PARIS/BENGHAZI, Libya (Reuters) - Three French soldiers were killed in a helicopter accident during an intelligence-gathering mission in Libya, President Francois Hollande said on Wednesday.
They are the first confirmed Western military casualties since it became known this year that special forces were operating on the ground in Libya.
"At this moment we are carrying out dangerous intelligence operations (in Libya)," Hollande said in a speech. "Three of our soldiers, who were involved in these operations, have been killed in a helicopter accident."
France took a leading role in the NATO air campaign that helped rebels overthrow autocratic leader Muammar Gaddafi in 2011. The country has since descended into chaos.
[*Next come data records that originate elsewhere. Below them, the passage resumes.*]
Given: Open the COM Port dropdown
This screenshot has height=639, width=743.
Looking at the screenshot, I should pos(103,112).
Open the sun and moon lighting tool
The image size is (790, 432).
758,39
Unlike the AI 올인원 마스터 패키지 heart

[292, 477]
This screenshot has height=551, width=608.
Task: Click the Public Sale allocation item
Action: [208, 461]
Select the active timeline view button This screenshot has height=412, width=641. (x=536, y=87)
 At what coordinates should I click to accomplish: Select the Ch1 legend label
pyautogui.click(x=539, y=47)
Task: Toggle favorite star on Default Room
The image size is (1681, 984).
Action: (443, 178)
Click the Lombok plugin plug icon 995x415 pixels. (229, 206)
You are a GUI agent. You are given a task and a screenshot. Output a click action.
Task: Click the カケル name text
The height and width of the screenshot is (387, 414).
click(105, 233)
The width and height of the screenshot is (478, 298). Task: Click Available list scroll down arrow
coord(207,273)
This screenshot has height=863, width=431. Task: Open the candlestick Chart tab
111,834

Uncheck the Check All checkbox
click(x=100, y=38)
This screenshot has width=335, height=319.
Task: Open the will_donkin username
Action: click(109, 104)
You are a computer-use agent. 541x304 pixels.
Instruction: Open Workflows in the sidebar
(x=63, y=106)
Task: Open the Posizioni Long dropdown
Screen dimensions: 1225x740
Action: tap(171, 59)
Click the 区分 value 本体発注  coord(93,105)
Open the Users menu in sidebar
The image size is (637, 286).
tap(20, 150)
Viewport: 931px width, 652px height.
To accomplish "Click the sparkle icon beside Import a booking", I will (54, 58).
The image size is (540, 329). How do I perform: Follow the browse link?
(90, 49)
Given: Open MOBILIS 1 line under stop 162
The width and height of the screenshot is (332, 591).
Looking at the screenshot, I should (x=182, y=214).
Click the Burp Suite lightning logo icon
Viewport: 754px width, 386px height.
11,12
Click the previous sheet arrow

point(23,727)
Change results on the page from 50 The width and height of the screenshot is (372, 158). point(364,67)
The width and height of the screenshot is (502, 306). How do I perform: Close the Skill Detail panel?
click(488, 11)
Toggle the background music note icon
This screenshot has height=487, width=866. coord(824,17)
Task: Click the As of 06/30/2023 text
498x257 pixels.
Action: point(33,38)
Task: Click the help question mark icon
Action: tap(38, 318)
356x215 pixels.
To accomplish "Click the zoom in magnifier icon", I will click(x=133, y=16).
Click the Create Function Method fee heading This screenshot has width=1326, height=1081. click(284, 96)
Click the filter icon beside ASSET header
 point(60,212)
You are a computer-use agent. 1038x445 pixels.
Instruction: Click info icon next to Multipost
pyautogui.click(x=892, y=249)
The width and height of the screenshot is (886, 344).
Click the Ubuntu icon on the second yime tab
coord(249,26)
Western special forces from countries including France, Britain and the United States have sent small teams to western and eastern Libya.
The French have been working alongside forces loyal to eastern Libyan commander Khalifa Haftar, who launched a campaign against Islamists and other opponents in Benghazi more than two years ago but has rejected a Western-backed unity government in Tripoli.
A spokesman for Haftar's forces, Ahmed Masmari, said a helicopter carrying three Libyans - a pilot and two technicians - as well as the three French, had crashed on Sunday in the Magrun area about 75 km (47 miles) south of Benghazi.
Libyan officials had earlier said four people died in the crash, all of them Libyan. Masmari said the French had been gathering intelligence on fighters from Boko Haram, after some Malian militants loyal to the group had arrived in the area.
"It was probably a technical problem but the investigation has not finished yet," Masmari said.
However, the Benghazi Defence Brigades (BDB), a recently formed force of Islamists and other fighters, claimed after the helicopter crash that it had shot the aircraft down, killing four people, according to a statement posted on social media accounts close to the group.
The statement said that the helicopter was an M135 belonging to Haftar’s forces and that two foreigners and two Libyans were killed when the group shot it down with a rocket. Pictures purporting to show the wreckage of the helicopter were also posted.
The BDB includes fighters pushed out of Benghazi by Haftar’s forces. The group launched a new campaign last month south of the eastern city to regain lost ground. Fighting has been continuing, including in the area around Magrun.
Western powers have been backing Libya's U.N.-backed unity government, hoping it will seek foreign support to confront Islamic State militants, deal with migrant flows from Libya to Europe, and restore oil production to shore up the Libyan economy.
But Haftar has so far rejected the unity government, and hardliners loyal to him have prevented a rival government and the parliament, both based in the east, from formally endorsing the U.N.-backed body.